Clinical Neurophysiology Practice, 2022 · DOI: https://doi.org/10.1016/j.cnp.2022.11.001 · Published: November 14, 2022
Prone positioning during spinal surgery can be risky for the nervous system. This risk can be mitigated using intraoperative neurophysiological monitoring (IONM). This case report highlights the importance of IONM in detecting neurological complications related to patient positioning during scoliosis correction. A 3-year-old child with kyphoscoliosis underwent scoliosis treatment. During the procedure, the child experienced a loss of lower limb somatosensory and motor responses, which were detected by IONM. Repositioning the patient resolved the issue, and the surgery was completed without postoperative neurological deficits. The findings suggest that neuromonitoring should be used during anesthesia induction and patient positioning in corrective spinal deformity surgery. IONM helps to detect and prevent potential spinal cord injuries during these early phases of surgery.

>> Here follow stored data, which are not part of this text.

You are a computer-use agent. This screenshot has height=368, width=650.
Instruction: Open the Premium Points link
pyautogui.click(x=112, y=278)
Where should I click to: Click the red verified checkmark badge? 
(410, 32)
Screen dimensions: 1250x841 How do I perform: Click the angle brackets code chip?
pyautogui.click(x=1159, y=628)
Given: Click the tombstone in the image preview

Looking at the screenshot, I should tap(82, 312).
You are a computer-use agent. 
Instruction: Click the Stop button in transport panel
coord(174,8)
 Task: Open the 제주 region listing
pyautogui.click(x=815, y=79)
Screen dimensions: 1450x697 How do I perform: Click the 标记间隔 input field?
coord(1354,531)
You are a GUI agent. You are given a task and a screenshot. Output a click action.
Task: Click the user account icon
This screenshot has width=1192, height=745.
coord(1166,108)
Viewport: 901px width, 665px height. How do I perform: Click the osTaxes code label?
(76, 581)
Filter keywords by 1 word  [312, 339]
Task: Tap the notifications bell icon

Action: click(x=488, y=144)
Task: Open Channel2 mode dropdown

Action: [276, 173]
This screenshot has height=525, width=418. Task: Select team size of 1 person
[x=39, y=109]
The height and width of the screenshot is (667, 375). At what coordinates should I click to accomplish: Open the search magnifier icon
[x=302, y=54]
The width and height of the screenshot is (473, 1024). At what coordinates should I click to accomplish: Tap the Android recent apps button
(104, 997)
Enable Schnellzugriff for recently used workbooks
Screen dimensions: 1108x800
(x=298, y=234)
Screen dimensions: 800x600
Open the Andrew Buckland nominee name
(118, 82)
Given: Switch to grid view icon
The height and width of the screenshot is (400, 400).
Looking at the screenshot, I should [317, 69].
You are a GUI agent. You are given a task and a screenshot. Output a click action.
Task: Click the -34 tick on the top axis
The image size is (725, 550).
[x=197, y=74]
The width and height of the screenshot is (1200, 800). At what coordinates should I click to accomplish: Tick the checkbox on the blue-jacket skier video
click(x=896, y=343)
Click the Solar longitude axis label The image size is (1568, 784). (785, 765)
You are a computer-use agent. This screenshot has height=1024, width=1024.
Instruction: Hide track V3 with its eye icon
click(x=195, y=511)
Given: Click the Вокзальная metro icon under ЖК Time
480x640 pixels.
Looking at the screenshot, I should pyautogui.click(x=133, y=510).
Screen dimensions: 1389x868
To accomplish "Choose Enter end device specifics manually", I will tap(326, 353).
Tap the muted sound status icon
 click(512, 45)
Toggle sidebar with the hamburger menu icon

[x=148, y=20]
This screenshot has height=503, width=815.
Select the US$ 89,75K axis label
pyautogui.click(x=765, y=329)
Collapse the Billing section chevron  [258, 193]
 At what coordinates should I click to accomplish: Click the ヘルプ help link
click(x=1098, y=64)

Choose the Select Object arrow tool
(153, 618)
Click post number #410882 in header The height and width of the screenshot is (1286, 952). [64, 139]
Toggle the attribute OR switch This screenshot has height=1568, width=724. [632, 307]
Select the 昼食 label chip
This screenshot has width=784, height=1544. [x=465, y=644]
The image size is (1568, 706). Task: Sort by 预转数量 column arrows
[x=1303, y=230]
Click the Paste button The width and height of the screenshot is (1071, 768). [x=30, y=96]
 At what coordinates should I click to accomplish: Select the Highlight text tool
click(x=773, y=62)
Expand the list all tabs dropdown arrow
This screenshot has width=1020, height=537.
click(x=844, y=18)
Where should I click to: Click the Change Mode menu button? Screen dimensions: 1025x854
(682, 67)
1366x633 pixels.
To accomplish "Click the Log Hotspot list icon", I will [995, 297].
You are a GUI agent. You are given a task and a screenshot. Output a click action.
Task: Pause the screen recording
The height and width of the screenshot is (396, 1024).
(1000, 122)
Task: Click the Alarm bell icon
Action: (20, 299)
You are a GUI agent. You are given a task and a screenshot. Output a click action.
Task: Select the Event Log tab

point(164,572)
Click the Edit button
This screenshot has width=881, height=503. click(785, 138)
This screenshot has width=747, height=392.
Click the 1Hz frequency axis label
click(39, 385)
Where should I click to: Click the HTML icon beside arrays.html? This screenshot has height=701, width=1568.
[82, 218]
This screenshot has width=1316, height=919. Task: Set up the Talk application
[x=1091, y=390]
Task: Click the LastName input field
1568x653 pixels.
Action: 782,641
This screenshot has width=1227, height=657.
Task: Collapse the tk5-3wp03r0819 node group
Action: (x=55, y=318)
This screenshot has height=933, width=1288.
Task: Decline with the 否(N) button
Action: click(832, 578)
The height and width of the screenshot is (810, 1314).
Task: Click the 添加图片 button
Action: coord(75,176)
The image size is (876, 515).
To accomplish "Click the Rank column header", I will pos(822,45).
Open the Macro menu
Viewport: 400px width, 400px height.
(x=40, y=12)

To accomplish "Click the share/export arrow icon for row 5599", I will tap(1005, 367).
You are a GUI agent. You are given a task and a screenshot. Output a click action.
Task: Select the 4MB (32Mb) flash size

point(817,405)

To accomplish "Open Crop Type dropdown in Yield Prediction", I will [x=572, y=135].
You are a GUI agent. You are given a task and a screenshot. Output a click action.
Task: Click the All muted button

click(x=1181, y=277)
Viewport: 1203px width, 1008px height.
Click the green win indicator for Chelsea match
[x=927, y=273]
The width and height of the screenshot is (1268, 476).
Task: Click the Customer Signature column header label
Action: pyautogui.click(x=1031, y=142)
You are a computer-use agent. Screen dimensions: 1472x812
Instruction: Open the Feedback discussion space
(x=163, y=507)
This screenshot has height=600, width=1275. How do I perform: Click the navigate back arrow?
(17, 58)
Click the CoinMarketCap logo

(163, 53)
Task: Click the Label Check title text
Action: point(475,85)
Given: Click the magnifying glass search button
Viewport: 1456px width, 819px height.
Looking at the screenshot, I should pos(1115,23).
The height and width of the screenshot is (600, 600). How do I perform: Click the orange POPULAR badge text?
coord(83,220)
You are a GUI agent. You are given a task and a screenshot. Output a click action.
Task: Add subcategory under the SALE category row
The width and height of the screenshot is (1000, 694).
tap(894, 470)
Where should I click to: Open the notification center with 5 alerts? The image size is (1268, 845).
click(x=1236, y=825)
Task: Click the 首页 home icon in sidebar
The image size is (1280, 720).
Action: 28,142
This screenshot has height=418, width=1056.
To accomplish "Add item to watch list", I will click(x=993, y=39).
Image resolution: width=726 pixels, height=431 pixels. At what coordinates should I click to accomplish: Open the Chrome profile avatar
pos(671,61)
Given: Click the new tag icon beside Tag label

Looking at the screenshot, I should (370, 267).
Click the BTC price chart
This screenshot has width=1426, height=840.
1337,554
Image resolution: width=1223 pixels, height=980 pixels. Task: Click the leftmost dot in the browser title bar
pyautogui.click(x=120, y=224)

Implementing IONM during patient positioning can help prevent neurological deficits by allowing for early detection and correction of positioning-related issues.
IONM can guide surgical teams in optimizing patient positioning to minimize the risk of spinal cord injury.
The case underscores the need for protocols that include monitoring during all phases of surgery, including anesthesia induction and positioning.